- **Extrait du texte**
..........

COP 21 : « Si on ne marche pas, ça ne marchera pas ! »
Dimanche, en dépit des interdictions, de nombreux mouvements ont défilé pacifiquement pour le climat. Mais, abrité derrière l’État d’urgence, le gouvernement s’est livré à une répression sans précédent.
dans l’hebdo N° 1380 Acheter ce numéro
Ce dimanche 29 novembre en fin d’après-midi, place de la République, les gendarmes mobiles étaient détendus et volontiers blagueurs. Au terme de trois quarts d’heure d’une parodie d’émeute, sur une place qu’on croirait dessinée pour le « maintien de l’ordre », ils ont conclu sans difficultés une semaine de mise à l’index des militants écologistes, au moment précis où tous les regards sont tournés vers les racines de leur combat.

..........

- **Matériel**

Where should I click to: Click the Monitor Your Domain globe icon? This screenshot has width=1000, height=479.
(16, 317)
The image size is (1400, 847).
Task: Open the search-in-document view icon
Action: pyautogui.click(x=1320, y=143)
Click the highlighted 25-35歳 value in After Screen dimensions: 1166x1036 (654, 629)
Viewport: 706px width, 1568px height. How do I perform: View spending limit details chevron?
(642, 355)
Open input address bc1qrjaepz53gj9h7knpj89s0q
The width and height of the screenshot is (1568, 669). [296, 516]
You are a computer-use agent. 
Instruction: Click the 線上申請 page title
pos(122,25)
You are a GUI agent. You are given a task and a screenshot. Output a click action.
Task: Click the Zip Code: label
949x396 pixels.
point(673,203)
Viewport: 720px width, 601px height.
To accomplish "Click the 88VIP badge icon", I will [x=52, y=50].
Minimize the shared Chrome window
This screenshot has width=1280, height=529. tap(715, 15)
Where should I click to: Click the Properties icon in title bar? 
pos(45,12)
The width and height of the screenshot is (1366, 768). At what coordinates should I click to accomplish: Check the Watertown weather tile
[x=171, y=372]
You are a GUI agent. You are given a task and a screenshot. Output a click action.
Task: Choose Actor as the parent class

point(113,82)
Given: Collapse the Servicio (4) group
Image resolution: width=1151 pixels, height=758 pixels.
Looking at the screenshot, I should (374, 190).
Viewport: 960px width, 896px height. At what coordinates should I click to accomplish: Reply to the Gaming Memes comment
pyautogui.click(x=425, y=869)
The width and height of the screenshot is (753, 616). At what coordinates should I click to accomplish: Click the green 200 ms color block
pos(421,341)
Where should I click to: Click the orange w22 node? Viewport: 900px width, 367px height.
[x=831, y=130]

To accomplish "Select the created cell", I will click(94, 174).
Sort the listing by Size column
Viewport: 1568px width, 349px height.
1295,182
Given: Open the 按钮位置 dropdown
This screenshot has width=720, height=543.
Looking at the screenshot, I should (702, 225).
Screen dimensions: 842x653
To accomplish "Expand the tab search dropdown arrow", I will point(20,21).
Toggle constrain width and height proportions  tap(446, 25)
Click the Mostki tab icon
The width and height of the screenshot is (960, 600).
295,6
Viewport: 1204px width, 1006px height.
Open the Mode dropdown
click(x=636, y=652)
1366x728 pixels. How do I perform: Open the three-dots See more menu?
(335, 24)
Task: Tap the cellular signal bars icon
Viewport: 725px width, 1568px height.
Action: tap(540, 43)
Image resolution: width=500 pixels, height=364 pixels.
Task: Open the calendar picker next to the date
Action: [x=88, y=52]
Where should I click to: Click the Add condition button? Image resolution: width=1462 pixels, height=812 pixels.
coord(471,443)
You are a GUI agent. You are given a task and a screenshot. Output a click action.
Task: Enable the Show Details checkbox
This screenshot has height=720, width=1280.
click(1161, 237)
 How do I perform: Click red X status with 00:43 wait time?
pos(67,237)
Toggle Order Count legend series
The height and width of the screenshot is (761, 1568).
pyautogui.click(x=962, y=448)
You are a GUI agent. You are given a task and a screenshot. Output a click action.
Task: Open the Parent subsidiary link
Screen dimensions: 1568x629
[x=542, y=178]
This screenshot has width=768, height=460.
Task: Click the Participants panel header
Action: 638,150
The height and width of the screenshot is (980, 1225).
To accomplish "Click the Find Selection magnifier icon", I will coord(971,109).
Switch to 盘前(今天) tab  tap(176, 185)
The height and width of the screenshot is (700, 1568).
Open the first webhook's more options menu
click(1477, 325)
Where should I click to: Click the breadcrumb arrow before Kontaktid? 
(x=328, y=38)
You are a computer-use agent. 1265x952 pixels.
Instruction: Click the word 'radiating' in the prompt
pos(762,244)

..........

- **Consignes**
(A) Selon l'article sur la marche pour le climat, combien de temps a duré la parodie d'émeute place de la République ?
(B) Poursuivez l'article sur la marche pour le climat à partir de sa dernière phrase.

- **Réponses**
(A) Elle a duré trois quarts d'heure.

(B)
Les altermondialistes ont été ciblés par une vague inouïe de répression par anticipation. Au moins 24 assignations à résidence ont été prononcées sur la base de renseignements approximatifs. Les arguments déclinés par les arrêtés sont sans ambiguïté : c’est le « profil militant » qui est ciblé : tel assigné en Ariège « envisageait de se rendre à la COP 21 », tel autre, rennais, « était présent à la manifestation du 22 février à Nantes ». Des perquisitions administratives ont aussi été lancées au domicile de onze militants rennais proches du mouvement de Notre-Dame-des-Landes, dans trois squats en région parisienne, ou encore chez deux maraîchers bio en Dordogne (liste non exhaustive). Dans ce contexte, la moindre manifestation non réprimée prenait la saveur d’une grande victoire. Le convoi de deux cents cyclistes et cinq tracteurs parti le 21 novembre de Notre-Dame-des-Landes, décrit comme un « groupuscule appartenant à la mouvance contestataire radicale et violente » par un arrêté de la préfecture d’Eure-et-Loir, a contourné les interdictions dans une douce euphorie.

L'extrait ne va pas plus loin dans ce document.